DINGS OHNE D

Dorfgespräche und andere Geschichten

Abreise aus Gumpolds

April 1945

Was sich in dem Brief vom 4.4.45 mit der Ankündigung der Abreise als große Aufregung darstellte, wurde dann wirklich sehr aufregend. Wobei aufregend das falsche Wort ist. Bedrückend oder beängstigend trifft es besser. Aber eins nach dem anderen.

Als wir am Bahnhof ankamen, herrschte da schon ein riesiges Gedränge. Es war nicht nur unsere Schule dort, sondern auch noch die beiden Jungenschulen aus Charlottenburg. Und dazu das übliche Gedränge eines Bahnhofs, wobei, ich glaube nicht, dass es viele normale Reisende gab. In meiner Erinnerung scheinen es vor allem Flüchtlinge zu sein. Die beiden Gruppen unterscheiden sich sehr deutlich voneinander. Ein Reisender ist vielleicht in Eile, um seinen Zug noch zu erwischen. Flüchtlinge sind verzweifelt.

Wir erfuhren, dass für uns ein extra Zug bereit gestellt wird. Was uns nicht weiter verwunderte, denn wir waren immer, wenn wir als große Gruppe unterwegs waren, in einem Sonderzug gefahren. Jetzt standen ja auch wieder 3 Schulen auf dem Bahnsteig. Der Zug käme sicher schon mit anderen Kindern an oder würde an anderen Stationen noch weitere aufnehmen. Wie erstaunt waren wir daher, als vor uns eine Lokomotive mit 3 Güterwagen hielt. Jede Schule wurden aufgefordert, schnellstens einen Waggon zu besteigen.

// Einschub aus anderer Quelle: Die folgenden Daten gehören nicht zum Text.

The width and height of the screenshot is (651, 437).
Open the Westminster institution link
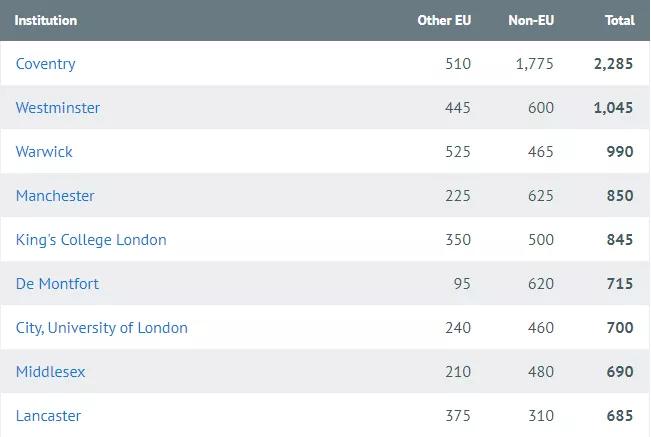tap(58, 108)
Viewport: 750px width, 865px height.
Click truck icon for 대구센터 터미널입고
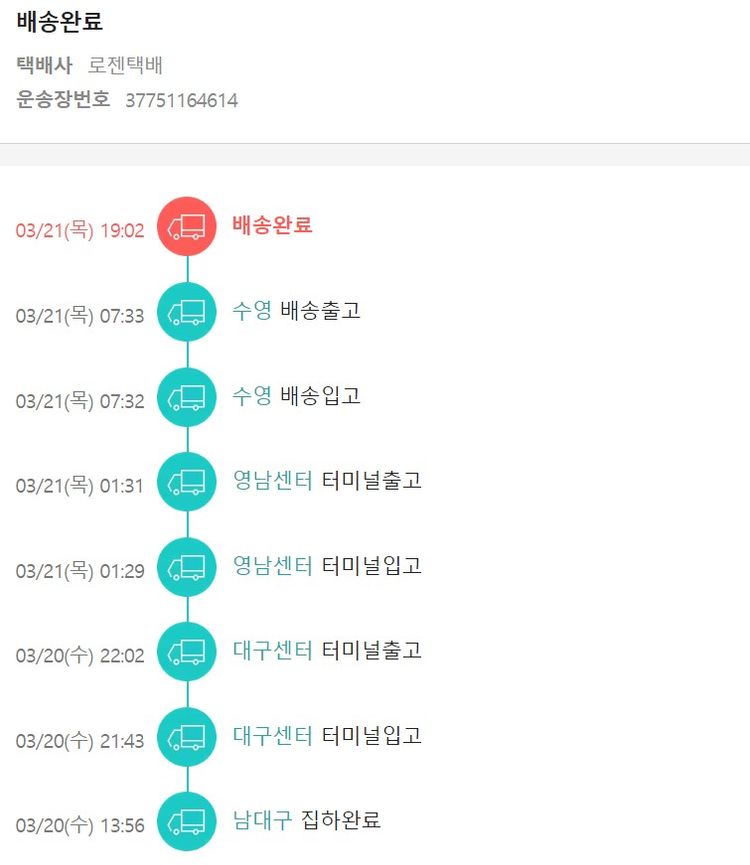click(187, 738)
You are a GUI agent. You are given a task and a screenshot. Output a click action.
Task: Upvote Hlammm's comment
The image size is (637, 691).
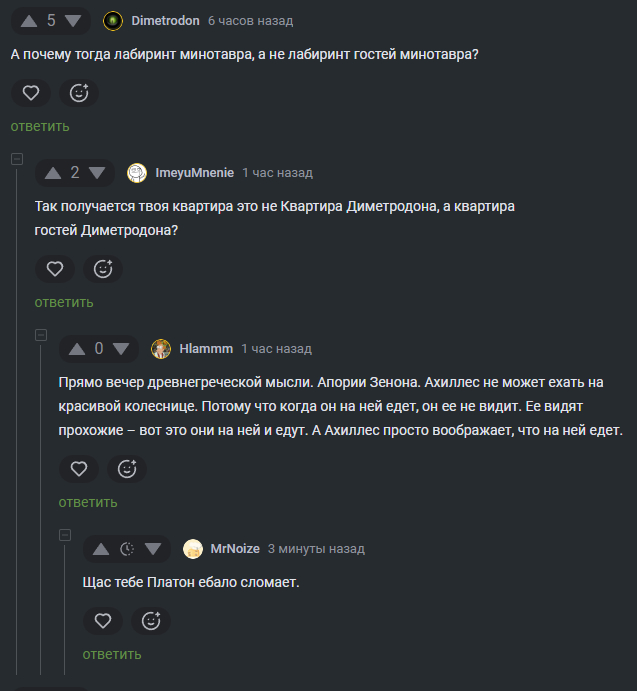(76, 348)
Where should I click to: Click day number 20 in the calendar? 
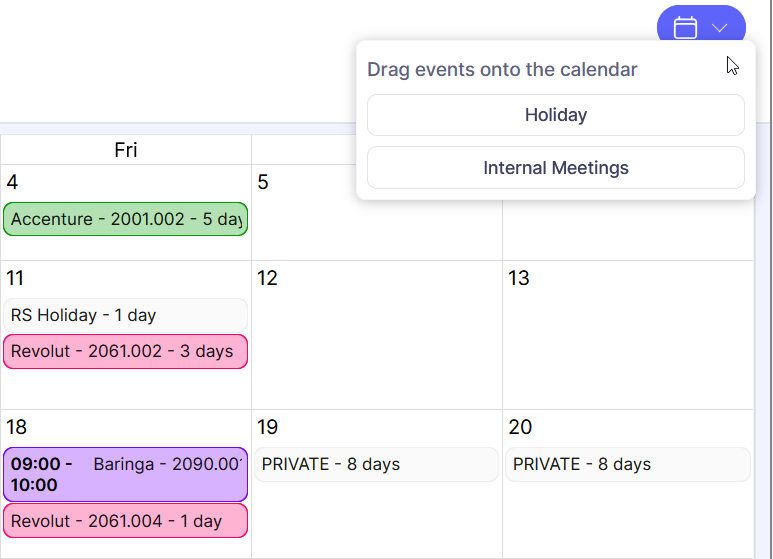(x=520, y=427)
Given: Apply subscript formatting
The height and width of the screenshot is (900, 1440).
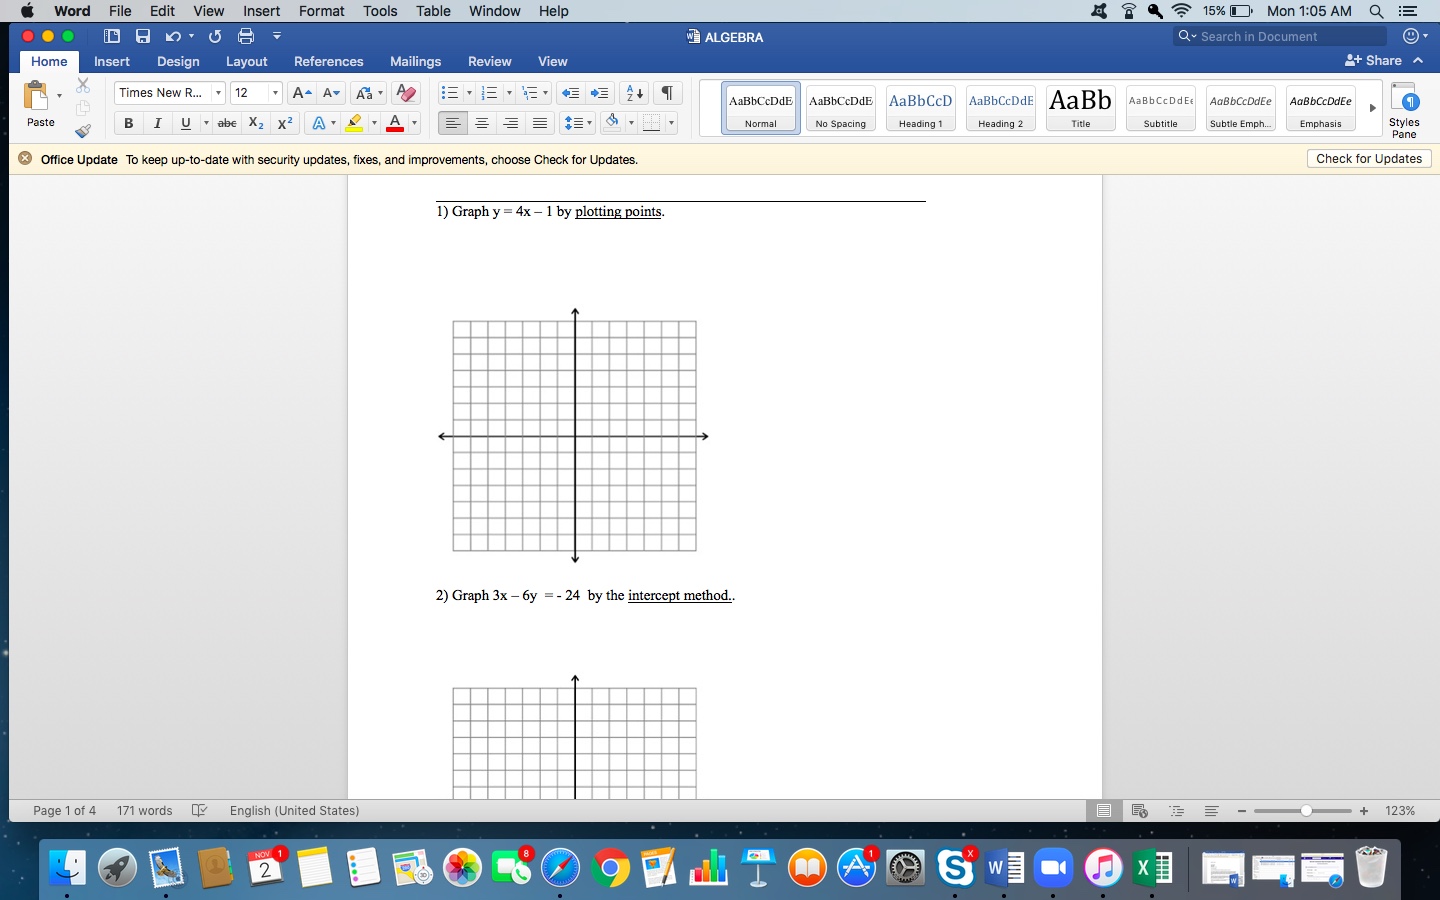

Das war schon ein sonderbares Gefühl, da hinein verladen zu werden. Im wahrsten Sinne des Wortes. Auf die rechte Seite kam unser Gepäck. Jedenfalls ein Teil davon. Koffer, die nicht zu groß waren, Pakete, unser Handgepäck. Das große Gepäck würde gesondert nachkommen – wurde uns gesagt. Woraus dann aber nichts mehr wurde, es kam nie. Auf der linken Seite lag Stroh, und da kamen wir hinein. Das Beladen/Einsteigen musste sehr schnell gehen, denn schon nach wenigen Minten rollten wir aus dem Bahnhof. Allerdings nur auf ein Nebengleis. Dort standen wir dann ziemlich lange. Und da kroch auch zum ersten Mal Angst in uns hoch. Hatten wir vorher noch gelacht und es uns ein bisschen im Stroh gemütlich gemacht – es war ja sehr eng – wurde das Gefühl, abgestellt und vergessen zu sein, irgendwann doch beängstigend. Wir waren zu diesem Zeitpunkt übrigens 56 Kinder, 6 Lehrerinnen und unser Direktor.

Aber irgendwann, es erschien uns wie eine Ewigkeit, setzten sich unsere Wagen in Bewegung. Es ging aber noch nicht direkt auf die Reise, sondern wir wurden noch mehrmals auf andere Gleise geschoben. Aber jede Bewegung war besser, als ruhig auf einem Gleis außerhalb des Bahnhofs zu stehen. Es bedeutete, dass wir nicht vergessen waren. So ruckelten die Wagen auch öfters ziemlich heftig, woraus wir schlossen, dass wir an einen anderen Zug angehängt wurden. Und dann endlich, es waren bestimmt schon einige Stunden vergangen, setzte sich der Zug langsam in Bewegung. Langsam fuhr er dann auch die ganze Zeit. Und er hielt oft auf freier Strecke. Wenn wir dann wieder durch einen Bahnhof fuhren und das Ortsschild lasen, merkten wir, dass wir nicht auf einem Umweg Richtung Prag fuhren, wie wir vermutet hatten, sondern dass wir eigentlich überhaupt nicht voran kamen.

Als der Zug wieder einmal in einem sehr kleinen Ort hielt, kam ein Offizier den Bahnsteig entlang und sah in jeden der drei Güterwagen. Von ihm erfuhren wir, dass wir an einen Lazarettzug angehängt worden waren. Und er erklärte uns auch, warum wir so oft halten mussten. Die Strecke war durch Bombenangriffe oftmals eingleisig und es hatten immer die Züge Vorfahrt, die in Richtung Front fuhren. Unser Zug ging ja in die entgegengesetzte Richtung, also mussten wir warten. Wie er es uns so erklärte, war es durchaus einleuchtend. Aber als er weiterging, fingen wir doch an zu grübeln. Wie nahe waren wir der Front wohl?